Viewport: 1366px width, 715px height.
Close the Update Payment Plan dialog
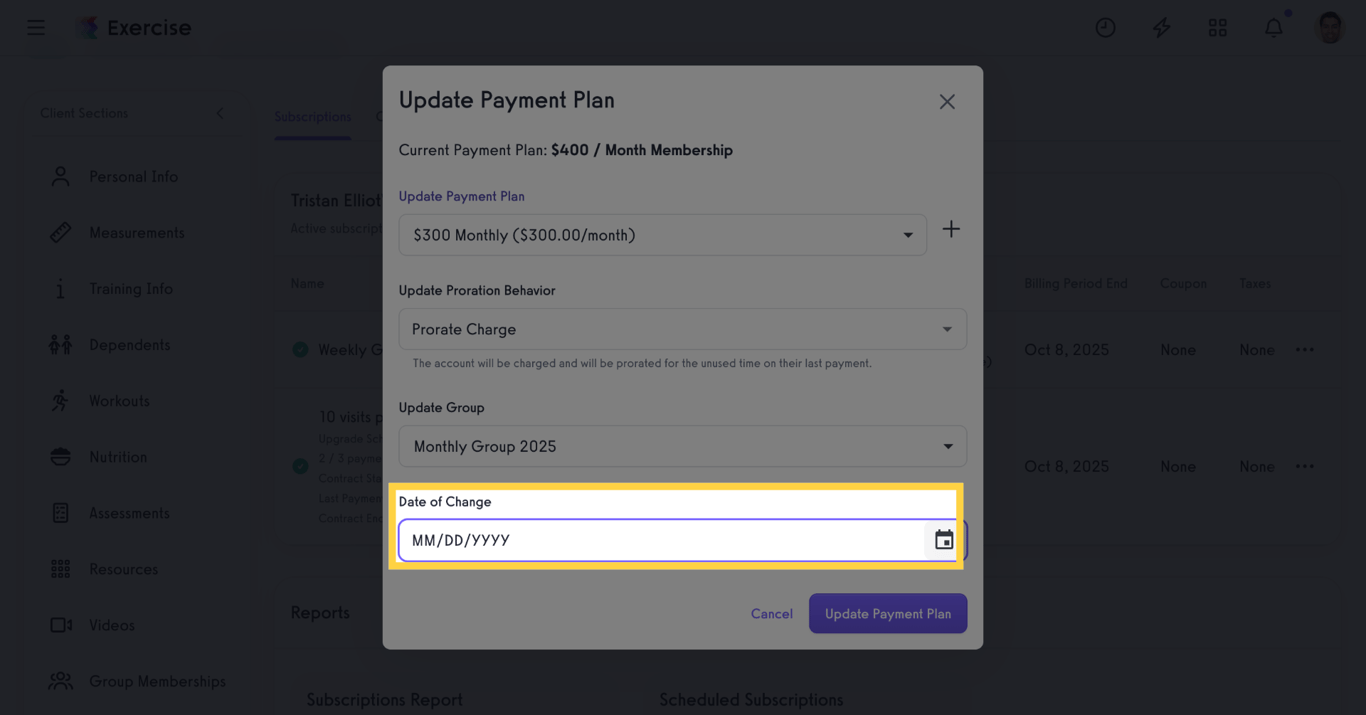[947, 102]
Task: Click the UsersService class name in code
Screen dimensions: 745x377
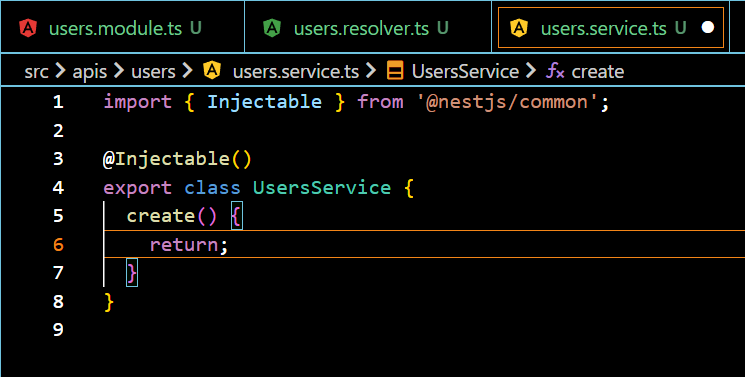Action: tap(322, 188)
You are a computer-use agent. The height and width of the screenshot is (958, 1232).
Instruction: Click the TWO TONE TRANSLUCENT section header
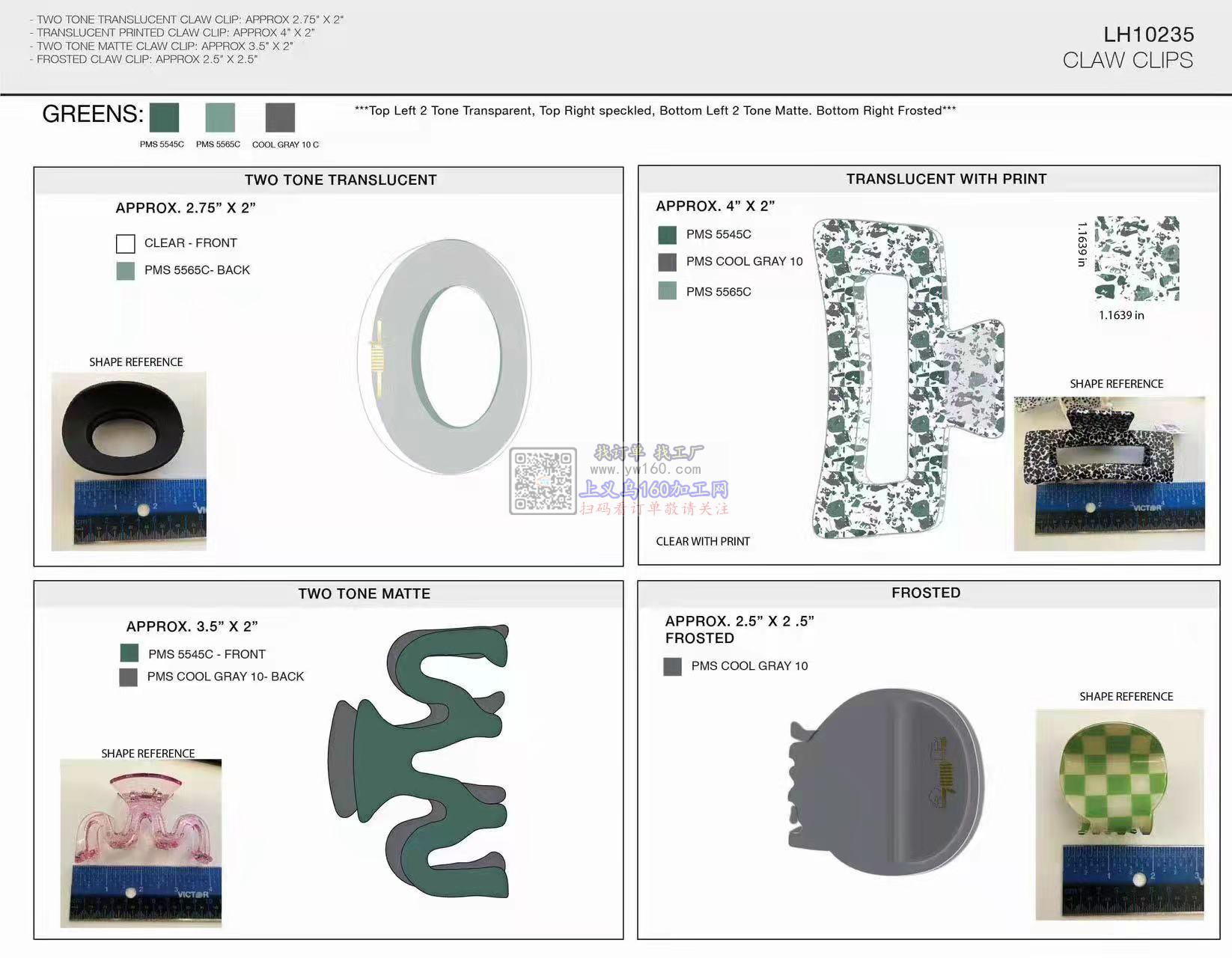[341, 180]
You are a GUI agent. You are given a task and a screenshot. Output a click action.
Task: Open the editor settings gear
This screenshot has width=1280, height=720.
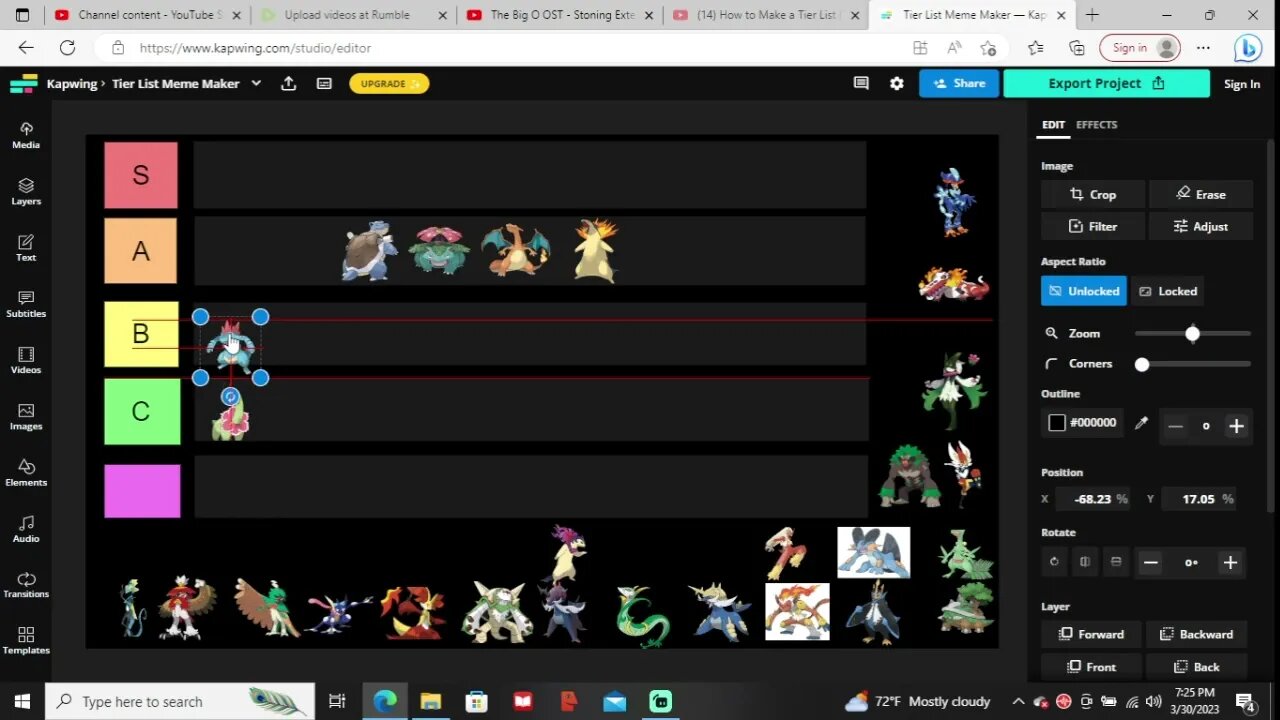896,83
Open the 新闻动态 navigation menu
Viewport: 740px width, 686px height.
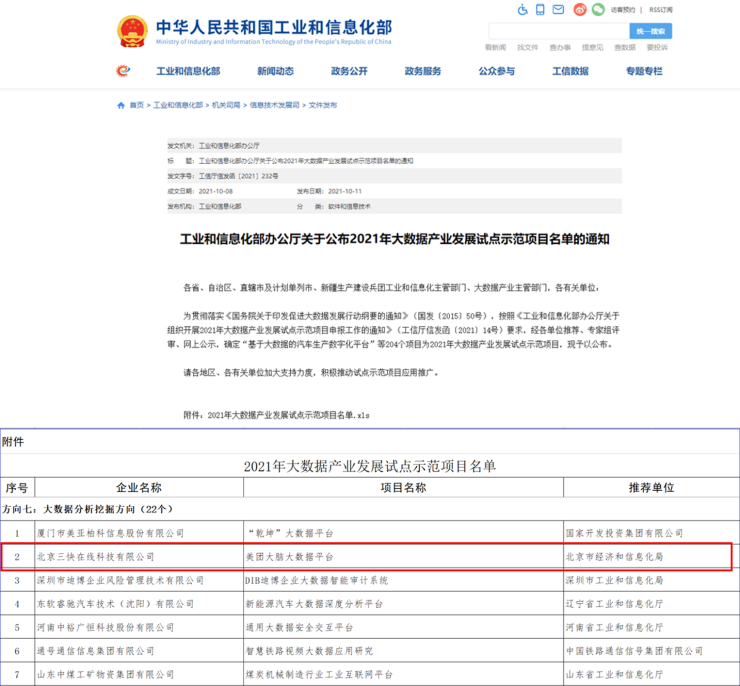click(275, 72)
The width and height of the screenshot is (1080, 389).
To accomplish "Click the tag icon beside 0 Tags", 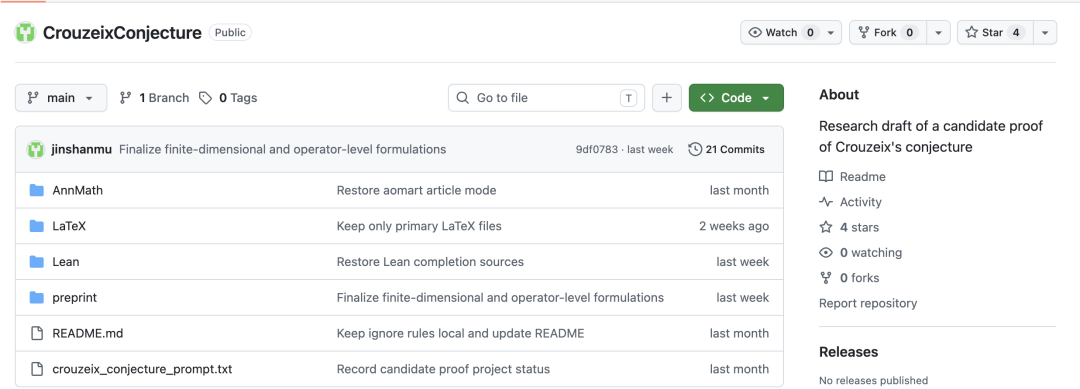I will pos(205,98).
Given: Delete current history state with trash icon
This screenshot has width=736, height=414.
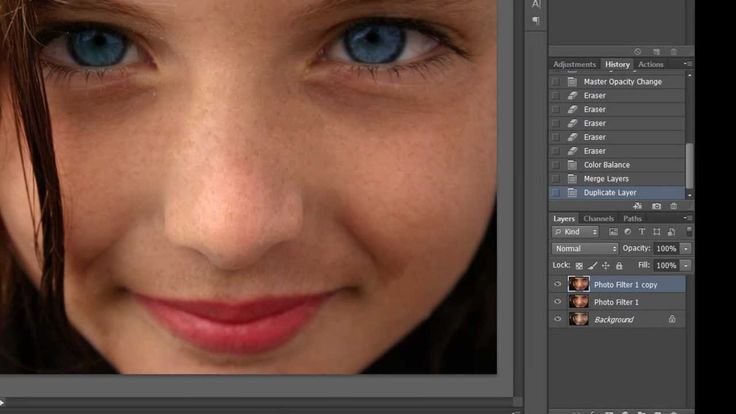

HOW TO COMPLETE THIS TASK: Check each line of the listing for "Open". Show those that have it.

FINAL ANSWER:
Task: Open the editor settings gear
Open the 新闻动态 navigation menu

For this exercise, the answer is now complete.